**Task to carry out**.
Using the data that follows, return exactly the lines from the one that contains "Babysitters (74, 29)" through the one that contains "AXIAL (58, 1085)", ends included.

··· Information provided ···

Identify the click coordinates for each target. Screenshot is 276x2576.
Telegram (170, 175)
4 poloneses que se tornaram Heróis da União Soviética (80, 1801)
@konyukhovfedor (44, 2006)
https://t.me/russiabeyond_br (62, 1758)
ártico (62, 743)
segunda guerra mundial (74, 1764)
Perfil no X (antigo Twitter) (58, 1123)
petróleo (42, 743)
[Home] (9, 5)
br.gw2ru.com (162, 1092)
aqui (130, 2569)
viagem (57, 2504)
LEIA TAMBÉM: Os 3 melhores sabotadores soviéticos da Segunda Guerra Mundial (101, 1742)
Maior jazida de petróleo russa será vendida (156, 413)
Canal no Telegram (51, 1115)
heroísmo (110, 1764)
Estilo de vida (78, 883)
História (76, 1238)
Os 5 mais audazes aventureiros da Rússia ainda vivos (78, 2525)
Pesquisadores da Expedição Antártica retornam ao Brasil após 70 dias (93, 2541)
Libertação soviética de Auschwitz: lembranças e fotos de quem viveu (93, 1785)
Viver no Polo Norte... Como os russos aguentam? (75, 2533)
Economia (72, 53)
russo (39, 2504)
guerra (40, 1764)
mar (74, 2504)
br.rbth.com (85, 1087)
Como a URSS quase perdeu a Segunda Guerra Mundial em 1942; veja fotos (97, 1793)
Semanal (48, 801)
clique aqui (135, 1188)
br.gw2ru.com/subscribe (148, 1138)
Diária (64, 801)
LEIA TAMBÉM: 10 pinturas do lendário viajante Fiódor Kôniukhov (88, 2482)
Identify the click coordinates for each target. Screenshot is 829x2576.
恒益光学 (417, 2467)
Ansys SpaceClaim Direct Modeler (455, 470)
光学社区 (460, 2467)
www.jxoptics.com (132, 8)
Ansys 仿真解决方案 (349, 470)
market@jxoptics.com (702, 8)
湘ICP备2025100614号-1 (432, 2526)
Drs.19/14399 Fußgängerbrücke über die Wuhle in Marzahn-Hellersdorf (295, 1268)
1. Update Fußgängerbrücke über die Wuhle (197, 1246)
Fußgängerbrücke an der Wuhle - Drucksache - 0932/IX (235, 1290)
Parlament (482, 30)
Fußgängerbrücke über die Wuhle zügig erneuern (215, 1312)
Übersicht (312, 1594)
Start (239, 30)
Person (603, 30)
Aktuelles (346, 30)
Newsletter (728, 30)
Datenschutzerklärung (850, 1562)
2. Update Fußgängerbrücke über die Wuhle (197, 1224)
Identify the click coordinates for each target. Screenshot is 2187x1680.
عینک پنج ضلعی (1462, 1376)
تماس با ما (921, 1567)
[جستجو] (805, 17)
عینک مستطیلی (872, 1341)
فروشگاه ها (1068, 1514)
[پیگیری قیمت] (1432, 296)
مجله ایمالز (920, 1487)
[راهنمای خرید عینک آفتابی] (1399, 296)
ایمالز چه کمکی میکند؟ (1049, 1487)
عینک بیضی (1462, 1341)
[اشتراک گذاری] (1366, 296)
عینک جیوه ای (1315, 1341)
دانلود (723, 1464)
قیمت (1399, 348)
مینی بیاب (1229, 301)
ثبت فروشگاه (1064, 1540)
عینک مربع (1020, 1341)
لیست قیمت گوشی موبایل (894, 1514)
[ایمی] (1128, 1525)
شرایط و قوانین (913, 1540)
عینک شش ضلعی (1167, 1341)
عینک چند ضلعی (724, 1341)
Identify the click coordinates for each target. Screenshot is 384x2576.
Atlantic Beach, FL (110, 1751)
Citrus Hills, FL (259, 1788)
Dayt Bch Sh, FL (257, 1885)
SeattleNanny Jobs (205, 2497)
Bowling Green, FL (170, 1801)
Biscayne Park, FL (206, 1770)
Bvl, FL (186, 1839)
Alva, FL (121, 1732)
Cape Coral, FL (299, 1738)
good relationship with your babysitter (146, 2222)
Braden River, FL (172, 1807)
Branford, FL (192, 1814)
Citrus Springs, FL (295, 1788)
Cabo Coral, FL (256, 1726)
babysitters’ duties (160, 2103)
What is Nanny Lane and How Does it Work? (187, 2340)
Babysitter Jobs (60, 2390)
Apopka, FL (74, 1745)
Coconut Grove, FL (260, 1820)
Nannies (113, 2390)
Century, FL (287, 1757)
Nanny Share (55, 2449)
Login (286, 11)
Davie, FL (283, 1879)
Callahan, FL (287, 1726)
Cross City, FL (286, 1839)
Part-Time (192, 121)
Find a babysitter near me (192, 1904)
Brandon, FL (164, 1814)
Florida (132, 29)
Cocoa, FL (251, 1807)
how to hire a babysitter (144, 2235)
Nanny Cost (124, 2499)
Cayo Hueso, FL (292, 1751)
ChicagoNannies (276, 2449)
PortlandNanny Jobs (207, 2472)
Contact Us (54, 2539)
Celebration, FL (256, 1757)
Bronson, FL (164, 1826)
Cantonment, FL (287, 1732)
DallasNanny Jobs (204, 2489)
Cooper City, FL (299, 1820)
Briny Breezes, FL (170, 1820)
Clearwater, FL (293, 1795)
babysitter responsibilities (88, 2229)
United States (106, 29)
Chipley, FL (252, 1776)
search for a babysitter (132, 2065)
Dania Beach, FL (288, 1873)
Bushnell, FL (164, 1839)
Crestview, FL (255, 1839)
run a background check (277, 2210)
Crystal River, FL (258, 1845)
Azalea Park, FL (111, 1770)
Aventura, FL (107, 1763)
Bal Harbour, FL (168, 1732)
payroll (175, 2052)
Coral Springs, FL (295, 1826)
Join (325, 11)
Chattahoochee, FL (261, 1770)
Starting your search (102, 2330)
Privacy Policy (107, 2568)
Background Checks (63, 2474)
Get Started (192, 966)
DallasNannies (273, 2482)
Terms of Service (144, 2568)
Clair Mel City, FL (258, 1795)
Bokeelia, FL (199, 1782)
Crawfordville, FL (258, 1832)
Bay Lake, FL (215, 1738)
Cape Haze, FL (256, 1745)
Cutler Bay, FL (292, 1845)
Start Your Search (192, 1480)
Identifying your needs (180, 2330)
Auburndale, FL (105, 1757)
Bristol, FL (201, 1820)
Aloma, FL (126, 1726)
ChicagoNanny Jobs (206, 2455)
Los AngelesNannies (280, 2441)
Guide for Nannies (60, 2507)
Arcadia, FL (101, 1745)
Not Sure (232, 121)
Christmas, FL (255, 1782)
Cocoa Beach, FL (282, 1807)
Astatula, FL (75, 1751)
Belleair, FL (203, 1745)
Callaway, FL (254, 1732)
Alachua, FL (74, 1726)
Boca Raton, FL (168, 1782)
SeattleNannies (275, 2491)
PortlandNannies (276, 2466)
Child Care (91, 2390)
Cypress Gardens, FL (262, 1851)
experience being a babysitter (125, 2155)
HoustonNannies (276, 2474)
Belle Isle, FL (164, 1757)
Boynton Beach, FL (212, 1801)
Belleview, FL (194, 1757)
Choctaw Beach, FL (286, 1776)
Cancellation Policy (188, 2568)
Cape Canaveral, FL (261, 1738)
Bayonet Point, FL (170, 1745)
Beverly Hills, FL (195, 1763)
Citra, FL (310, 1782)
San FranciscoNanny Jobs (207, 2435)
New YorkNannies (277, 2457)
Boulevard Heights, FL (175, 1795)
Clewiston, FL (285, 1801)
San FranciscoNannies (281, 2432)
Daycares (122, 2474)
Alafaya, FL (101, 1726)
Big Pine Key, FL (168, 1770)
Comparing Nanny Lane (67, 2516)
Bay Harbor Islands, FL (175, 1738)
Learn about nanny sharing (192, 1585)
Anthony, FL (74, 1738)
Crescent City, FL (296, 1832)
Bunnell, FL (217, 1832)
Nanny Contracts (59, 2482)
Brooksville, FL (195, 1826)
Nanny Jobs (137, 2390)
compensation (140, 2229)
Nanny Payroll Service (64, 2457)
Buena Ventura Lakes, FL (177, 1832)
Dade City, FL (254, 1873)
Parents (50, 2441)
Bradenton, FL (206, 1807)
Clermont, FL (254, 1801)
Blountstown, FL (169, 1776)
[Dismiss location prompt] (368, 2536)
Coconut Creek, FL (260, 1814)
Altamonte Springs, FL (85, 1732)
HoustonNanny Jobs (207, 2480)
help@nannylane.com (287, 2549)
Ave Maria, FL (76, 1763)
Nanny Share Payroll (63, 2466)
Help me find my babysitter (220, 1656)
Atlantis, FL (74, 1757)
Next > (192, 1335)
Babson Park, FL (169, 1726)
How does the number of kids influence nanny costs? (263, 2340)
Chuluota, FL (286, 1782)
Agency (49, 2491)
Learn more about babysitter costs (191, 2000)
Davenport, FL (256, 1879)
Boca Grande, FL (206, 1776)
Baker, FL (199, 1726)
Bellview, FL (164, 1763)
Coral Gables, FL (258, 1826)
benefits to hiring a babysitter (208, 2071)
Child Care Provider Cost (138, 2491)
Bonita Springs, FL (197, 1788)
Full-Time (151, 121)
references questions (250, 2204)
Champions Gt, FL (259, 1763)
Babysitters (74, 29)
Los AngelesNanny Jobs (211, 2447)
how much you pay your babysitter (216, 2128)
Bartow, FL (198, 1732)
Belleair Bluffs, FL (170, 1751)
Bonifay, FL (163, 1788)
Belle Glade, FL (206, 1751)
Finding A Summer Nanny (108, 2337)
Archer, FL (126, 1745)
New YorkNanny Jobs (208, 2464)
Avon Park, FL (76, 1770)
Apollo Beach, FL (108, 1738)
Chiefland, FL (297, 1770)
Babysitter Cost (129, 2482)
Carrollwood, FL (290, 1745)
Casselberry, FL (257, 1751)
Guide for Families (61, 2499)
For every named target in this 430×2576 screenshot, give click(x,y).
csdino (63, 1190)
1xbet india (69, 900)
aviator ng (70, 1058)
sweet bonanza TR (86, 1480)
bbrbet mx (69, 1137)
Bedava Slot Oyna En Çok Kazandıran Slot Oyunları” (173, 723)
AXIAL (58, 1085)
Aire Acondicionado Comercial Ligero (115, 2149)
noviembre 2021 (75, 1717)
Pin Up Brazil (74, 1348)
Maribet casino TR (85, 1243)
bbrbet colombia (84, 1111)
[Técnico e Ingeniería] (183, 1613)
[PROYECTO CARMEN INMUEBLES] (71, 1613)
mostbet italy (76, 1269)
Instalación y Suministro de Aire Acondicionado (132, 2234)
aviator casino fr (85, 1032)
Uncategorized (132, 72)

···

**Written solution**.
Babysitters (74, 29)
Los AngelesNanny Jobs (211, 2447)
how much you pay your babysitter (216, 2128)
Bartow, FL (198, 1732)
Belleair Bluffs, FL (170, 1751)
Bonifay, FL (163, 1788)
Belle Glade, FL (206, 1751)
Finding A Summer Nanny (108, 2337)
Archer, FL (126, 1745)
New YorkNanny Jobs (208, 2464)
Avon Park, FL (76, 1770)
Apollo Beach, FL (108, 1738)
Chiefland, FL (297, 1770)
Babysitter Cost (129, 2482)
Carrollwood, FL (290, 1745)
Casselberry, FL (257, 1751)
Guide for Families (61, 2499)
For every named target in this 430×2576 screenshot, give click(x,y).
csdino (63, 1190)
1xbet india (69, 900)
aviator ng (70, 1058)
sweet bonanza TR (86, 1480)
bbrbet mx (69, 1137)
Bedava Slot Oyna En Çok Kazandıran Slot Oyunları” (173, 723)
AXIAL (58, 1085)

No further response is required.